Stored dataset items
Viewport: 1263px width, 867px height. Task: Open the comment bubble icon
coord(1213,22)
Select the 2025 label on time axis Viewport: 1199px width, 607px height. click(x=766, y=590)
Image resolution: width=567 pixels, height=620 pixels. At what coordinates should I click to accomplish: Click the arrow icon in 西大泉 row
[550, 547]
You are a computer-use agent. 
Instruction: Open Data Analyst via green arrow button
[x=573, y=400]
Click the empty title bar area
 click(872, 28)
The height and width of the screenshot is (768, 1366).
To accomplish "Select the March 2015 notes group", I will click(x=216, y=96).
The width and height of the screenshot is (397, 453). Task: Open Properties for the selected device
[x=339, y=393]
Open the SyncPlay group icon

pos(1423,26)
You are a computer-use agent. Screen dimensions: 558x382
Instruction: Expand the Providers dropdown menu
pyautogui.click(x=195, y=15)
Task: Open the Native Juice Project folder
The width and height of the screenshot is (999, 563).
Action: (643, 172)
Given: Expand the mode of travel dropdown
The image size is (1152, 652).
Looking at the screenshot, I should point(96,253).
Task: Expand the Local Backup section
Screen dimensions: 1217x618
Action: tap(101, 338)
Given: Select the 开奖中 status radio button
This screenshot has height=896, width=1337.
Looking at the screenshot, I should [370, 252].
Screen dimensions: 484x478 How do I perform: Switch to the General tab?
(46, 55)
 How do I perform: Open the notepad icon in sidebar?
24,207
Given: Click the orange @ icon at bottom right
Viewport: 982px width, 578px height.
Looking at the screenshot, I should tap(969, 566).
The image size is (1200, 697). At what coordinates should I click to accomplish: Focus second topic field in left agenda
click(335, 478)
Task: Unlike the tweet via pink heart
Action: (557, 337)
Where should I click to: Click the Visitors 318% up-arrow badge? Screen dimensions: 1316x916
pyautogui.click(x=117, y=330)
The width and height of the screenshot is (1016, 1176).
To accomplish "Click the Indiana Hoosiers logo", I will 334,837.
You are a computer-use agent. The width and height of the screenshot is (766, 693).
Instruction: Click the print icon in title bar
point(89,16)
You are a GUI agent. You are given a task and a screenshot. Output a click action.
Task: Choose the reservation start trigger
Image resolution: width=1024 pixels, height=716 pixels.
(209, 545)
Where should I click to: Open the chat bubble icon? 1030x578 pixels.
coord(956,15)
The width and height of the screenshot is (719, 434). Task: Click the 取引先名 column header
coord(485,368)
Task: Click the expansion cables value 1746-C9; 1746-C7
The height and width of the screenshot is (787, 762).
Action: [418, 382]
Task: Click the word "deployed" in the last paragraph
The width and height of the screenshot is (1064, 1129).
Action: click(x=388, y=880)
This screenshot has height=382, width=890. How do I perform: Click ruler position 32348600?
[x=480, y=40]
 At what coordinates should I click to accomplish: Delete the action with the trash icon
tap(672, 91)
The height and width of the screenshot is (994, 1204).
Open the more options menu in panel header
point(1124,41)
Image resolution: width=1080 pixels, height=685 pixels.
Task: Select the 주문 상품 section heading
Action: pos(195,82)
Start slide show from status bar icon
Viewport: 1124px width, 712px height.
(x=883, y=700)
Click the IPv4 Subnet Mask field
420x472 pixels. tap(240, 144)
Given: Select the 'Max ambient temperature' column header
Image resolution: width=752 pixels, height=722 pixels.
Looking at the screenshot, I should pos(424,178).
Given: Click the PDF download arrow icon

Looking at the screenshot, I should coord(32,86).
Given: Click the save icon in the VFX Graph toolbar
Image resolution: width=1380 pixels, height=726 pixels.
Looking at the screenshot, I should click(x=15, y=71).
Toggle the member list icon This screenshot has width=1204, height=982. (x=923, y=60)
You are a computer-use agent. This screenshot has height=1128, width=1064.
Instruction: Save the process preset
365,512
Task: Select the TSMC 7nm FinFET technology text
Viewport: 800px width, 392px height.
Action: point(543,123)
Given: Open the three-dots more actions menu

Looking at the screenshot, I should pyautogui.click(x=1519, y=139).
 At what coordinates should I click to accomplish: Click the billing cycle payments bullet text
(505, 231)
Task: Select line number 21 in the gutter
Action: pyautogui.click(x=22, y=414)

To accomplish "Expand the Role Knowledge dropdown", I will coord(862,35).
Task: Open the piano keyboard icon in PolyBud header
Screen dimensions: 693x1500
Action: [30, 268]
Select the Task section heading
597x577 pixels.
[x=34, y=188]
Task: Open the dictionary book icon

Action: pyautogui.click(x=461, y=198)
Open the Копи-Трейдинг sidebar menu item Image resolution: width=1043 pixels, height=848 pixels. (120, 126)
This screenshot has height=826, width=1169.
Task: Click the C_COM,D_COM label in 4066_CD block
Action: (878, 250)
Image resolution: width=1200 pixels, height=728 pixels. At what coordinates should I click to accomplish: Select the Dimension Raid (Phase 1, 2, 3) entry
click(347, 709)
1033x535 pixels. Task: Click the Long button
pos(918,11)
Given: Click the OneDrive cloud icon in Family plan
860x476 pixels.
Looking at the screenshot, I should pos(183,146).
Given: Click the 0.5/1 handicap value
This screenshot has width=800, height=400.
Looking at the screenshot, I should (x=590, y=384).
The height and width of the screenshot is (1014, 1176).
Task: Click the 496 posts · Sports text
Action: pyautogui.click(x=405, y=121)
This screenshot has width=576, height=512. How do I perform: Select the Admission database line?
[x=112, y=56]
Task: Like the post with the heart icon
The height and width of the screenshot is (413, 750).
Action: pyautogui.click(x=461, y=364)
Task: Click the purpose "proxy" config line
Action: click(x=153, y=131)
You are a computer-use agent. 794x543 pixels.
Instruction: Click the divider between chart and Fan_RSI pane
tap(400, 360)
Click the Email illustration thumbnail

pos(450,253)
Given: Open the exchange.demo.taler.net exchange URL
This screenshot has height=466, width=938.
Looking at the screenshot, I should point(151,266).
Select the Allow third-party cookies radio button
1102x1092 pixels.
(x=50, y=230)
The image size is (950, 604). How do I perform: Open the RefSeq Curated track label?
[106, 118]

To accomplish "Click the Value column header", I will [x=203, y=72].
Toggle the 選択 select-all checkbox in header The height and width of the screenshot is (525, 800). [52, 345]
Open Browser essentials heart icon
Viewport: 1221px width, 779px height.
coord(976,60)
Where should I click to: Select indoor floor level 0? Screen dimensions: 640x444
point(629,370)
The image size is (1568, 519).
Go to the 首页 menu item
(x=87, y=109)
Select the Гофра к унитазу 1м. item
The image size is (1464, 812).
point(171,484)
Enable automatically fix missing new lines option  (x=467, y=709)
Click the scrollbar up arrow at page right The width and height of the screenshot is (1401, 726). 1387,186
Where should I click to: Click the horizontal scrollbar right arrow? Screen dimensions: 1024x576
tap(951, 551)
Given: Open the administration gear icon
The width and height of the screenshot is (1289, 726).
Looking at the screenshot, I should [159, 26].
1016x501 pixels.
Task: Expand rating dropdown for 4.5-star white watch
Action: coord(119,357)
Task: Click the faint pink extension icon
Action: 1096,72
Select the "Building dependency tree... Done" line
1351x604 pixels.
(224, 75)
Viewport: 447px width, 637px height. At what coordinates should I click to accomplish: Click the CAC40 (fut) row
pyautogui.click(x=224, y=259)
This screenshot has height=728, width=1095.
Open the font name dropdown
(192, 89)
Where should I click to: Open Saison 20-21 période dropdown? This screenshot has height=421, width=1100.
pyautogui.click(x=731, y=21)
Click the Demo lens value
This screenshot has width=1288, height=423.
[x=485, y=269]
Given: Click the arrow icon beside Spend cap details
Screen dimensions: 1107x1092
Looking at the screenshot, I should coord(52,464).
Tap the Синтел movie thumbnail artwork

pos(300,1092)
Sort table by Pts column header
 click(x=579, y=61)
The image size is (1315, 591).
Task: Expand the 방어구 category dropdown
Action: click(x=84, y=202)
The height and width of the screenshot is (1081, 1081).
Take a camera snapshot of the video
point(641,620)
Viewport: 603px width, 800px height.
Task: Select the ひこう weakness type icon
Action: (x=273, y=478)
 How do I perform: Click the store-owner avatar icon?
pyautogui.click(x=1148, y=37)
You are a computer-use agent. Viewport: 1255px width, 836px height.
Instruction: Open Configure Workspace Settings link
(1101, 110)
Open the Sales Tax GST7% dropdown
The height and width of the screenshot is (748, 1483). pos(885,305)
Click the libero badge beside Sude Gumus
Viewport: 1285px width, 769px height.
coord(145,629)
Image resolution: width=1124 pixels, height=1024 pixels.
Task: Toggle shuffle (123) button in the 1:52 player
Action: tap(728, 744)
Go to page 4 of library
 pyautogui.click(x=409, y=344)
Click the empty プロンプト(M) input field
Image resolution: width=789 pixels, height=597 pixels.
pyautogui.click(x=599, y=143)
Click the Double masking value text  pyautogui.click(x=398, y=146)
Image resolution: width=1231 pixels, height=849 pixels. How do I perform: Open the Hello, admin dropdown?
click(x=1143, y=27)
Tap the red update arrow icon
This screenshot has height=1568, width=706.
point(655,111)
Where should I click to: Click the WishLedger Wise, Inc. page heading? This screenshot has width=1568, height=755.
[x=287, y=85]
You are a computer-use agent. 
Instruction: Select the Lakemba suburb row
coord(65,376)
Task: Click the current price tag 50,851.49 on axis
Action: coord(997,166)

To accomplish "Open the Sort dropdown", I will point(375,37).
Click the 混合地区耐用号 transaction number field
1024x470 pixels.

■ **Exercise details**: Once you have found every line above holding the word "beside", copy those lines.

■ **Output of the exercise**:
Given: Click the arrow icon beside Spend cap details
Click the libero badge beside Sude Gumus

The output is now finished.